Visitors passing through were gladly taken to the Silberburg by their hosts, including the famous poet Jean Paul and Wilhelm Müller , the author of " Wandering is the miller's pleasure ". The poet Bruno Frank and the theologian Theophil Wurm lived at times on Silberburgstrasse, and Eduard Mörike is often connected to the street.

Silberburg

The poet Jean Paul , who stayed in Stuttgart for around a month in 1819, was also invited to a trip to the Silberburg, which he described in a letter to his wife as “the most beautiful place [Stuttgart]”, not without adding: “ But everything beautiful is far from Stuttgart. "

In 1827 Gustav Schwab invited his visitor Wilhelm Müller (“ Wandering is the miller's pleasure ”), who had been in Stuttgart for ten days, for a walk to the Silberburg.

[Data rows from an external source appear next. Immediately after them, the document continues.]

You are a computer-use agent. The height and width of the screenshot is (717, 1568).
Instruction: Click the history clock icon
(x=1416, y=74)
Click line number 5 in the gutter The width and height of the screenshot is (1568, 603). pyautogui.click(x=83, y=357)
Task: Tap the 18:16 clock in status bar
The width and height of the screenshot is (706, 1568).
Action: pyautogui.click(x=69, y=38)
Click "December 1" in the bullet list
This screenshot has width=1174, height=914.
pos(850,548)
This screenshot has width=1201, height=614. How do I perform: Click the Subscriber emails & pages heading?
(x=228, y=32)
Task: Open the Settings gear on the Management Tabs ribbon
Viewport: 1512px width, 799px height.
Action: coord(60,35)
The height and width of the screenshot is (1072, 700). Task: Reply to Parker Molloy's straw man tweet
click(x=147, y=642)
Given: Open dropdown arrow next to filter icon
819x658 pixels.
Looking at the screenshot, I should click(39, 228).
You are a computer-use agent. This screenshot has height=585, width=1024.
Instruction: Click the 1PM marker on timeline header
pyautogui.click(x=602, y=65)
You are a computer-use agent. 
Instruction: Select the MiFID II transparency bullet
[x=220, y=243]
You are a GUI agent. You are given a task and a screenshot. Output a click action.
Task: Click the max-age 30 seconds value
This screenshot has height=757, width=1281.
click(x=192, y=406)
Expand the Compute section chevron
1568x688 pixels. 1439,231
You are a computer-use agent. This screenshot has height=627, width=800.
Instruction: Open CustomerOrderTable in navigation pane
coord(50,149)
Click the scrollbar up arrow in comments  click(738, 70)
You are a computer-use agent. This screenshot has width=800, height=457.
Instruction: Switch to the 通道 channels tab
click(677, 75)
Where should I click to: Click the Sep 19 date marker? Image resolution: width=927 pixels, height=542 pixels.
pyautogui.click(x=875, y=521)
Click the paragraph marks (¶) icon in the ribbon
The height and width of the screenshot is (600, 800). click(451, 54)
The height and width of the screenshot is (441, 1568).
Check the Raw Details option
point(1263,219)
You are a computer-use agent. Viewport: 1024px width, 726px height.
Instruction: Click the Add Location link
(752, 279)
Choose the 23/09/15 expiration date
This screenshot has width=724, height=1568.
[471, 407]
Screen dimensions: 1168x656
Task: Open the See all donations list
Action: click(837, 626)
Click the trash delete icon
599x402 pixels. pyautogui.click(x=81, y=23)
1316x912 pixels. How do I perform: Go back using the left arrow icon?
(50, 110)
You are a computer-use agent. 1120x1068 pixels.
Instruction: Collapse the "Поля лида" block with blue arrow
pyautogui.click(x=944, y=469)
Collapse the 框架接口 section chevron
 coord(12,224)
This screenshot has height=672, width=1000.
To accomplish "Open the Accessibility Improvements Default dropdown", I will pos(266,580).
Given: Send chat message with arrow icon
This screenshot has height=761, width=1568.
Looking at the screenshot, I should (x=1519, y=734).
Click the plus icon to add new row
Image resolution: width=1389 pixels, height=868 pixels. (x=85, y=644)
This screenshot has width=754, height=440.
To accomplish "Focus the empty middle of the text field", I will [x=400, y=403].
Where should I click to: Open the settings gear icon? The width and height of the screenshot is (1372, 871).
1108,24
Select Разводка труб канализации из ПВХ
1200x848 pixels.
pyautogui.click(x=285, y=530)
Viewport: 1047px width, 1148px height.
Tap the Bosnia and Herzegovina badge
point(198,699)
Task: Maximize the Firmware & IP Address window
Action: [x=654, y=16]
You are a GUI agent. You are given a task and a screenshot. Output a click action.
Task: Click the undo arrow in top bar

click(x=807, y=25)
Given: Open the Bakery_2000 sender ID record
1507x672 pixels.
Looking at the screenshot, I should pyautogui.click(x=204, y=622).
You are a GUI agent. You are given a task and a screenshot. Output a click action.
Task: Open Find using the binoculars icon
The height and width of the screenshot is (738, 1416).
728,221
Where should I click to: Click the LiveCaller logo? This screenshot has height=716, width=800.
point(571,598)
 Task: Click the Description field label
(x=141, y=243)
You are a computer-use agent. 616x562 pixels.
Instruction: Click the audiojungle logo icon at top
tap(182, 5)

Like Jean Paul, he didn’t leave Stuttgart good: "We went together to the so-called Silberburg, an inn on the hill, from where you can overlook the whole city, which, however, does not give a significant picture."

Eduard Mörike

Mörike's bust at the Mörike monument.

Eduard Mörike , born in 1804 in nearby Ludwigsburg , was almost a native of Stuttgart because, with short interruptions, he spent the last third of his life in the city of Stuttgart. Peter Härtling called Mörike a “neurotic escape in a confined space”. In 17 years Mörike had made a dozen different places of residence in the greater Stuttgart area, and in Stuttgart he changed ten times in a quarter of a century. Four of these apartments were in cross streets along Silberburgstrasse: Reinsburgstrasse 67, Augustenstrasse 14b, Rotebühlstrasse 65 and Breitscheidstrasse 51. When he lived on Breitscheidstrasse, he rented a garden on Kornberg (where Kornbergstrasse is now).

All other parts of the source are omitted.